Phillips' framework distinguishes complexity from convergence and divergence. For Phillips, divergence refers to similar initial conditions producing increasingly different outcomes through time, whereas convergence refers to different initial conditions producing increasingly similar outcomes. The present study measures contemporary spatial structure and infers evolutionary tendencies from that structure. Without temporal constraints (observations made over time or via soil dating for space-time substitution) to support independent reconstruction of developmental pathways, the manuscript does not directly demonstrate convergent or divergent evolution. The authors hint at this in the section on potential refinements for future work, but I think without those controls, the interpretation of trajectories from Δcomplexity becomes overextended. According to Phillips, complexity cannot be equated to divergence or convergence in the absence of evidence of trajectories.
The manuscript appears to assume that highly heterogeneous landscapes are more sensitive. I’m not sure I am thinking about sensitivity the same way the authors are, but I don't think heterogeneity always indicates sensitivity. Highly heterogeneous systems may represent stable long-term equilibria, while relatively homogeneous systems may be close to critical thresholds and highly responsive to external forcing. Consequently, the conceptual leap from high Δcomplexity to high sensitivity doesn’t seem fully justified.

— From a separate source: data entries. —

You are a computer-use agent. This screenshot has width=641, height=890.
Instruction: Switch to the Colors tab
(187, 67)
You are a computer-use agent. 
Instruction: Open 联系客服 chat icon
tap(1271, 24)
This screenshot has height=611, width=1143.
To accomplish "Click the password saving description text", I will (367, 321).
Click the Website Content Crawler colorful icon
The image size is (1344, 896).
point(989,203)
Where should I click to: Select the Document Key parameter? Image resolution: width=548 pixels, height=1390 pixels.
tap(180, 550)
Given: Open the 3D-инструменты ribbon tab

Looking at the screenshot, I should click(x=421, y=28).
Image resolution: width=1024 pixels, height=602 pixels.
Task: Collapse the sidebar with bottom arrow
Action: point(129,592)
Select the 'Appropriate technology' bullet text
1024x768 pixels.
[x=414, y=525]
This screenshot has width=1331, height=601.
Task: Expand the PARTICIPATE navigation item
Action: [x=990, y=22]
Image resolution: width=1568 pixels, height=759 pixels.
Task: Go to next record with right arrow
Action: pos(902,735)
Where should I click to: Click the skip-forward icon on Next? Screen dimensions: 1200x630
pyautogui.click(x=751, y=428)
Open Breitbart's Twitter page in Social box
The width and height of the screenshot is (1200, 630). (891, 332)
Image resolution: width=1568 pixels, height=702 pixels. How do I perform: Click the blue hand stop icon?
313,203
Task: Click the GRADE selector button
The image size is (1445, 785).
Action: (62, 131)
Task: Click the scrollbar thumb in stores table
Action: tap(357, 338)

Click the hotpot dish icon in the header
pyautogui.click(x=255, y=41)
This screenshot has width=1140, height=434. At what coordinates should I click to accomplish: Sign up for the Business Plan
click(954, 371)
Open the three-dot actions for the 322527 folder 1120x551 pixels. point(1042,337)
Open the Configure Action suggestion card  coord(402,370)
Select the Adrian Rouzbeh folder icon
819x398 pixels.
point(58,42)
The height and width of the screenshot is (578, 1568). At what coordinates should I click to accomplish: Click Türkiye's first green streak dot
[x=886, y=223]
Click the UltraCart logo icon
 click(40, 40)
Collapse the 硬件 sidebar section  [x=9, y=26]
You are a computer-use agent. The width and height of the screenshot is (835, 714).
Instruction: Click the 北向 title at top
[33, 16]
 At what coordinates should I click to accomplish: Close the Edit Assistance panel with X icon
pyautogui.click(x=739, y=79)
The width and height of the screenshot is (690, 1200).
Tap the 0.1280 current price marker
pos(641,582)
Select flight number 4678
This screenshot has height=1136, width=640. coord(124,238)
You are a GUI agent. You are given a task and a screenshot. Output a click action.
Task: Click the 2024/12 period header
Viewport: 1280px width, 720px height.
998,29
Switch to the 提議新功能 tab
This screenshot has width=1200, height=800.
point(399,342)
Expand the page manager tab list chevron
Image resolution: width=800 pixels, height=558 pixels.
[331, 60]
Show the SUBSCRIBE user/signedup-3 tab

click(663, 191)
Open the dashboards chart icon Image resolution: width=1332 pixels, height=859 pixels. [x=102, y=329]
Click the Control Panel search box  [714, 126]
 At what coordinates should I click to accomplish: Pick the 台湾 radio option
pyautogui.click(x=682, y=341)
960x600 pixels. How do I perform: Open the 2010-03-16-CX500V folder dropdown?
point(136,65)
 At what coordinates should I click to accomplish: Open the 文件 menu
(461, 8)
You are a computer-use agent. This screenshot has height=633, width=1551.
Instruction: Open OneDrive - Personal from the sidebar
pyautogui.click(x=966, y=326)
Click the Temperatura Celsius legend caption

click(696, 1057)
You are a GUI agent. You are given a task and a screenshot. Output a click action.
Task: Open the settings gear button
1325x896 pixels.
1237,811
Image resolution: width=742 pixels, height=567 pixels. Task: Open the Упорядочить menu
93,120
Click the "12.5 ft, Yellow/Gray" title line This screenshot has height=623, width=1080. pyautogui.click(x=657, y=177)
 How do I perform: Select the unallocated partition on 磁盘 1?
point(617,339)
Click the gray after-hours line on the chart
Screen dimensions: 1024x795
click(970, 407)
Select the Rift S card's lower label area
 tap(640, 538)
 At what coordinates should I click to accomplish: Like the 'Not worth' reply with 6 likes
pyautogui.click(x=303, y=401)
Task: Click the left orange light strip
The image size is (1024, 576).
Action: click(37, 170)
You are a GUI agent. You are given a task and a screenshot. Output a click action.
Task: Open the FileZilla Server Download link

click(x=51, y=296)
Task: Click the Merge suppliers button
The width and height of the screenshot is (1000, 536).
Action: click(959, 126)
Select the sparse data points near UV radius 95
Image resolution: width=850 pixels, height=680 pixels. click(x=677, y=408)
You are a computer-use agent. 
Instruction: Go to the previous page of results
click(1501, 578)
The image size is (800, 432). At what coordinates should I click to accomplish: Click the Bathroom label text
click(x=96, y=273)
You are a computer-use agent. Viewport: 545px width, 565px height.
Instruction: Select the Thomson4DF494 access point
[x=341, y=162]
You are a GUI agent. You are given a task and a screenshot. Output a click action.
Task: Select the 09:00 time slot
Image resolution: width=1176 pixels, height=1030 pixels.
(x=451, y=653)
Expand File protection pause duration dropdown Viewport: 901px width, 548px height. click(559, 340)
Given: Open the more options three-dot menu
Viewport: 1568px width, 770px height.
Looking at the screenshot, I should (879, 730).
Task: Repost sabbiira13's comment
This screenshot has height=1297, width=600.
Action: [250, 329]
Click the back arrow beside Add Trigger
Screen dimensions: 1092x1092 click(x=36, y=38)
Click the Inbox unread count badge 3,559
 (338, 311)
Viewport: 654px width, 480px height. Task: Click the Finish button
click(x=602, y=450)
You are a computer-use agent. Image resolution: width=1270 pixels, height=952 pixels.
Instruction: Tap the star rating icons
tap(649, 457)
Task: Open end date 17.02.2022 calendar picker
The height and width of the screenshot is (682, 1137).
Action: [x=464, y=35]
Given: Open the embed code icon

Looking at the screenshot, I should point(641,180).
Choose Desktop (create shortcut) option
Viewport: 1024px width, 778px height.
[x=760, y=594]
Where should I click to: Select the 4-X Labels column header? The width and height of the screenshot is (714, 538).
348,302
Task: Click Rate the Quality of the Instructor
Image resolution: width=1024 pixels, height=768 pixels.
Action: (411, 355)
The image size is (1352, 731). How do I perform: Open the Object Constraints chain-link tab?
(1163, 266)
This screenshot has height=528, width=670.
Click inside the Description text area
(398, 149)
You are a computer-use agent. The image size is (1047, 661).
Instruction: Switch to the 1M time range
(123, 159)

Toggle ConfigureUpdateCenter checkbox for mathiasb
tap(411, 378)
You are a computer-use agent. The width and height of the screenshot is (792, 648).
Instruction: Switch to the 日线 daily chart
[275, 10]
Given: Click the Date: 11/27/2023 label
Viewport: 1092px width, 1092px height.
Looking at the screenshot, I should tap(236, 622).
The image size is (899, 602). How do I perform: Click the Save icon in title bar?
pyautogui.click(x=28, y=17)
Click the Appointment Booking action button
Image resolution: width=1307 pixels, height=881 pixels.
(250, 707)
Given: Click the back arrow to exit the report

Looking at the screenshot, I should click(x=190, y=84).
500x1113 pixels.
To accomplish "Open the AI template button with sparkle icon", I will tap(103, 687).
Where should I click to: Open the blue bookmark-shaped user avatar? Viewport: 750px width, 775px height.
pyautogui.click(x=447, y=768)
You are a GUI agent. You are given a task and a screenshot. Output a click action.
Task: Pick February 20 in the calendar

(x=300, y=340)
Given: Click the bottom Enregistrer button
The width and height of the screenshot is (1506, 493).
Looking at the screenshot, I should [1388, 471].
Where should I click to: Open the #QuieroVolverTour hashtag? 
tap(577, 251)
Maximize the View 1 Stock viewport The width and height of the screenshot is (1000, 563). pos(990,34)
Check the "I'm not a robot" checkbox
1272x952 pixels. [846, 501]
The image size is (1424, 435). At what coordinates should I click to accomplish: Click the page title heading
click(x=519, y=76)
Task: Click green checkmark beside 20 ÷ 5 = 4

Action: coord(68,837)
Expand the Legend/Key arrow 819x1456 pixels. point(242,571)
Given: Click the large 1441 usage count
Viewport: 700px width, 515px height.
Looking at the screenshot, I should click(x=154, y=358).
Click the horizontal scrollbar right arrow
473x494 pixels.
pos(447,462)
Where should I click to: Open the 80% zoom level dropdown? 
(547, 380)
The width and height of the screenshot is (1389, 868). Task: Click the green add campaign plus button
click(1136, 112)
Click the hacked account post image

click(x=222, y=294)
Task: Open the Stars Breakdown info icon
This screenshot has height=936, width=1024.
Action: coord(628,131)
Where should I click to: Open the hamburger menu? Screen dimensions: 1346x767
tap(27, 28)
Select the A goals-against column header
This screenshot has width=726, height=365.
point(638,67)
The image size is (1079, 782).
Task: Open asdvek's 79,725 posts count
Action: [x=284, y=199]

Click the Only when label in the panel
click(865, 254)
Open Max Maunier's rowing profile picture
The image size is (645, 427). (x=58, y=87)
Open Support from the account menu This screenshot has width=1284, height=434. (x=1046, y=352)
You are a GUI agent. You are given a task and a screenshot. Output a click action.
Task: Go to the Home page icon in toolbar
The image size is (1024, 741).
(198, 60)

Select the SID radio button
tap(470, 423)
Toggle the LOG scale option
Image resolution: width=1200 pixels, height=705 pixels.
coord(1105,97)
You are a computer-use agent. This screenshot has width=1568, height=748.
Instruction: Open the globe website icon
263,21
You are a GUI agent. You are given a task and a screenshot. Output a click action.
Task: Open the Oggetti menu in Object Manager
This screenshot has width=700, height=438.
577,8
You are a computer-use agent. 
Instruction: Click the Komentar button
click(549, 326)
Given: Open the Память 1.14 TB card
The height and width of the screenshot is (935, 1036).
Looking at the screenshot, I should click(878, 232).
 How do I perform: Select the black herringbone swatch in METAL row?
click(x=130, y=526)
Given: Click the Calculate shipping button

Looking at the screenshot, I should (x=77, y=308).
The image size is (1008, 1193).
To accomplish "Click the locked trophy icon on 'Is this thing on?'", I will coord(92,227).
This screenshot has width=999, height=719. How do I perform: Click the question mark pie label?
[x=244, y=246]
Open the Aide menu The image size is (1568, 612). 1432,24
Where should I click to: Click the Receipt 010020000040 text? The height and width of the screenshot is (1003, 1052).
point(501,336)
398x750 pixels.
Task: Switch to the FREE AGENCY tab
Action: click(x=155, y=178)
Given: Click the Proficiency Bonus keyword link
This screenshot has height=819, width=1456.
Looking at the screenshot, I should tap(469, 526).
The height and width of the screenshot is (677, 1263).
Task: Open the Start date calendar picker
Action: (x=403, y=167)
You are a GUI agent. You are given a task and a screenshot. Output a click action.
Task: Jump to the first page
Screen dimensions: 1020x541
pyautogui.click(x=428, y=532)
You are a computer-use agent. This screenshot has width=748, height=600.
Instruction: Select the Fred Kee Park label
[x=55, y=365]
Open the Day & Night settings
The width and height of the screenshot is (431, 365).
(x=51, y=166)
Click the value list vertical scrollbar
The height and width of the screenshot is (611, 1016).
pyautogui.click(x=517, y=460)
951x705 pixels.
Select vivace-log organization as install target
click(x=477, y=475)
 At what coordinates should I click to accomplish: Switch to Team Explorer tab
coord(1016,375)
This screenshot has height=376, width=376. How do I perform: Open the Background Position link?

Much of the justification for the proposed approach and the assumptions underlying its interpretation appear only in the discussion. I recommend moving more of this rationale into the introduction and methods, particularly regarding why Δcomplexity should be interpreted as an indicator of sensitivity and whether greater heterogeneity necessarily implies greater sensitivity to future change. I also think it would help to establish how the proposed method will be validated, such as through a falsifiable hypothesis or a predefined test that allows for more objective evaluation.
Overall, the methodology is innovative and potentially valuable for soil-landscape analysis. The Δcomplexity metric appears capable of revealing meaningful patterns in the spatial organization of soil properties. However, the manuscript would benefit from a stronger theoretical foundation and a clearer distinction among complexity, development, convergence-divergence, and sensitivity, with additional theoretical development to address multiple developmental pathways. In interpreting the Δcomplexity metric, there needs to be a better explanation, preferably with data, that constrains the potential for the current state of complexity to have been produced by different pathways.
General Comments
Specific Comments
L39 – Would be useful to define the type of scale being referred to here. Are the differences in these studies the extent or the unit of analysis?
L40 – Is a chronosequence study not a study of the landscape?
L48 – Is this implying space-time substitution or something else?
L51 – Please elaborate on how understanding soil heterogeneity is helpful in regions with significant soil variation.
L67 – The study area figure is helpful, but this text could be more descriptive to help us readers better understand the context. For example, pointing out that the QD are limited to some upland flats in the southeast portion of the study area.
L69 – Does this create a potential for developmental or even retardant upbuilding of the soil with influx of new sediment?
L86 – Please add a note about why not all samples could be taken. This could be especially important if some locations had bedrock at depths less than this study’s soil core depth of 40 cm.
L95 – Suggest replacing “laser particle sizer” with “laser diffraction” to be more explicit about the method.
L96 – Please describe the pretreatment method for removing the organic matter.
L98 – Was this three measurements of the same subsample, or three subsamples pulled separately from the whole sample?
L99-100 – Do the authors have any concern about compatibility with pipette method results? Many studies have shifted the clay-silt break from 0.002 to 0.006 mm (American system) to match the results of those methods better.
L122 – The elevation data probably wasn't derived from the DEM, because the DEM is elevation data. In any case, please cite the source of the DEM.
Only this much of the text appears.